───── Document section ─────

Objective: To compare the costs of colorectal cancer (CRC) screening by two faecal occult blood tests (FOBT)-namely, Hemoccult (guaiac based) and reversed passive haemagglutination (RPHA) tests. RPHA was interpreted according to two positivity thresholds (+ or +/-).
Methods: Attenders performed both tests. Subjects with a positive FOBT test were invited to have a complete exploration of the colon. The total costs for every 10,000 screened subjects and costs for each unit of result (screened subject, or patient with adenoma/s or cancer detected) were calculated for both tests.
Results: 8353 subjects were enrolled. A total of 2109 repeated screening after two years. RPHA(+ and +/-) showed the highest and RPHA(+) the lowest positivity rate at first screening. The Hemoccult positivity rate was highest at repeat screening. Total costs of screening by RPHA(+ and +/-) were highest as this method had the highest recall rate. Screening by RPHA(+) was the least costly. Costs for each screened subject were highest for RPHA(+ and +/-) and lowest for RPHA(+). Costs for each cancer detected were lowest for RPHA(+) and highest for Hemoccult or RPHA(+ and +/-) in subjects aged > 49 or < 50, respectively. Costs for subjects with detected adenoma/s of > 9 mm were lowest for RPHA(+ and +/-) and highest for Hemoccult. At repeat screening total costs of RPHA(+ and +/-) were lower than at first screening, whereas for each subject with cancer or adenoma/s costs were increased.
Conclusions: Our data confirm that screening by RPHA is more cost effective than by Hemoccult.

─────

◆ Your instructions ◆
In the abstract on colorectal cancer screening costs, how many subjects were enrolled?

───── Excerpted data ─────

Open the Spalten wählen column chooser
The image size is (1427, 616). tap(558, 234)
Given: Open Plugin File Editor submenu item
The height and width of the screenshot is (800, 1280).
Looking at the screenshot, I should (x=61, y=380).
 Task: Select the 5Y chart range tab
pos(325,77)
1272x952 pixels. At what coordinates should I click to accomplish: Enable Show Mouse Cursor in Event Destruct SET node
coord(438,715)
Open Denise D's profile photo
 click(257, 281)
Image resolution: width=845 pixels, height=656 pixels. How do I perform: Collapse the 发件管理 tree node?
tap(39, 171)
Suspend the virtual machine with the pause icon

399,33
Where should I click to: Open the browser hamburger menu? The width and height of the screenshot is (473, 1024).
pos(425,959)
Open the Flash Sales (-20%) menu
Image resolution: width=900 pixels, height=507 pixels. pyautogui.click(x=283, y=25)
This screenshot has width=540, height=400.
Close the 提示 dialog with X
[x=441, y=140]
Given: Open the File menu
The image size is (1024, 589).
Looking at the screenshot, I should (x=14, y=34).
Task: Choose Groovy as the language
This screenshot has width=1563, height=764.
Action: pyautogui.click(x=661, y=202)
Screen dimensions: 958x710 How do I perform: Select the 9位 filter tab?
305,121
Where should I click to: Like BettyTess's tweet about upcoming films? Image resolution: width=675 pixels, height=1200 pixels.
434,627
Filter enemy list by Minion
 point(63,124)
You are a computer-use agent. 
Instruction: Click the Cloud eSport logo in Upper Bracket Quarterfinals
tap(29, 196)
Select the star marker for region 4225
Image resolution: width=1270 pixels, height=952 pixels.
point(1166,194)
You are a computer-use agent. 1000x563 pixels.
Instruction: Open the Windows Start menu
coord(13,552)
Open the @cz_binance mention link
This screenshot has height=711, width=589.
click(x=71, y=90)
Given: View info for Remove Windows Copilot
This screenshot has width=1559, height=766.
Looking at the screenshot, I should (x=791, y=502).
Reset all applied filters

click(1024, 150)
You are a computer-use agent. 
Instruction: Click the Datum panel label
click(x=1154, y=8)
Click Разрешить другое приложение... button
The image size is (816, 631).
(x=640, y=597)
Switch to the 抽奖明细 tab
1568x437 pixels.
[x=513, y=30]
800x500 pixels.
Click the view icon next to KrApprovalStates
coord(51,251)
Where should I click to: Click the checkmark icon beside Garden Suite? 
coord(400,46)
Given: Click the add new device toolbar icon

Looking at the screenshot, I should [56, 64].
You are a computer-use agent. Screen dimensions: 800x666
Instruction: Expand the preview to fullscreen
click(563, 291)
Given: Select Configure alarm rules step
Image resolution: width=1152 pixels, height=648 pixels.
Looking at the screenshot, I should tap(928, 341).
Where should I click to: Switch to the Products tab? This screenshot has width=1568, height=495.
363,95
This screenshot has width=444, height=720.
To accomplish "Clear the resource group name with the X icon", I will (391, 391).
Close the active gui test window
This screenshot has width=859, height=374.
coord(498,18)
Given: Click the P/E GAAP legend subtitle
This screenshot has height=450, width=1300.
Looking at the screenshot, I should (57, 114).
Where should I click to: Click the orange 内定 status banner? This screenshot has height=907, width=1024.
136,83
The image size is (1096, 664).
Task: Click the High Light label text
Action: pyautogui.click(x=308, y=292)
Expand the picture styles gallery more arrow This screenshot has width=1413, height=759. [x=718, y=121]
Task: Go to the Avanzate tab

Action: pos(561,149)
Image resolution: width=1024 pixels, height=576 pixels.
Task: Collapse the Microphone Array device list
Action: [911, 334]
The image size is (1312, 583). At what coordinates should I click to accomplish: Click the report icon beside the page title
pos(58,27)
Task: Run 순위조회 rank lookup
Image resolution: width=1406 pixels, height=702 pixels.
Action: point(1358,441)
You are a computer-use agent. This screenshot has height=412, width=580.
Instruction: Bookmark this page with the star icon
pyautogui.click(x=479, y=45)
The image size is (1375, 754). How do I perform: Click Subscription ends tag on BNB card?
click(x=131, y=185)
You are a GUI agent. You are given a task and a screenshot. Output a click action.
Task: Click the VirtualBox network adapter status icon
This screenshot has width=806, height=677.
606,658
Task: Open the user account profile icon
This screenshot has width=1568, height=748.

─────

◆ Final answer ◆
8353 subjects were enrolled.